Nordstrom hires AlixPartners to handle company split – Footwear News

Nordstrom could be the next department store to divest a segment of its business.

The retailer just hired consulting group AlixPartners to help navigate a potential spin-off for its Nordstrom Rack business, Bloomberg reported. The move comes as other department stores like Macy’s, Kohl’s and Neiman Marcus are reportedly considering similar splits.

Macy’s Inc. is also working with AlixPartners as it considers the next steps in its digital business. During a call with investors in November, Macy’s CEO Jeff Gennette said that AlixPartners will serve as “an objective third party company to really pressure test all of our analysis” with respect to its e-commerce business.

Saks Fifth Avenue parent company Hudson’s Bay Co. also worked with AlixPartners when it split the retailer’s website and stores into two separate businesses in March. This digital arm of Saks Fifth Avenue has reportedly started preparations to file an initial public offering and is targeting a valuation of around $ 6 billion for an IPO in the first half of 2022.

According to a New York Post article, Neiman Marcus is in talks with AlixPartners to help split the company’s website, stores and its Bergdorf Goodman business. However, the company’s CEO Geoffroy van Raemdonck said in a recent interview with WWD that the company has no plans to split up its activities.
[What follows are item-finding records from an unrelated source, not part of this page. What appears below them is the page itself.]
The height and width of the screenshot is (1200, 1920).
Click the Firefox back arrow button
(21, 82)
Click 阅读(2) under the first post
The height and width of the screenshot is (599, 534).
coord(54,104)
Nordstrom and AlixPartners declined to comment.

In November, Nordstrom presented a plan to improve its Rack business after reporting earnings below analysts’ expectations. Part of that plan is to rebalance the assortment and improve the average selling price to better align it with customer expectations. The retailer is also aiming to build brand awareness and drive traffic with a new “No More Reasons to Rack” marketing campaign in September.

Erik Nordstrom, CEO of Nordstrom, Inc., said on the call that “Rack faces a unique challenge, as buying inexpensively from the same big brands that we offer at Nordstrom is especially difficult in an environment with production constraints and lower clearance levels. . “

In general, activist investors have recently pressured retailers to divide business units in order to free the better performing segments from the weaker ones.

In October, Jana Partners LLC took a stake in Macy’s and sent a letter urging the retailer to split its online and in-store business in order to capitalize on impressive digital growth in recent quarters. In November, Macy’s shareholders, NuOrion Advisors, LLC, sent an open letter to Macy’s chairman of the board requesting the formation of a “digital special committee” to oversee specific proposals for its digital business.

Earlier this month, an investor sent a public letter asking Kohl’s to separate its physical store business from its e-commerce business.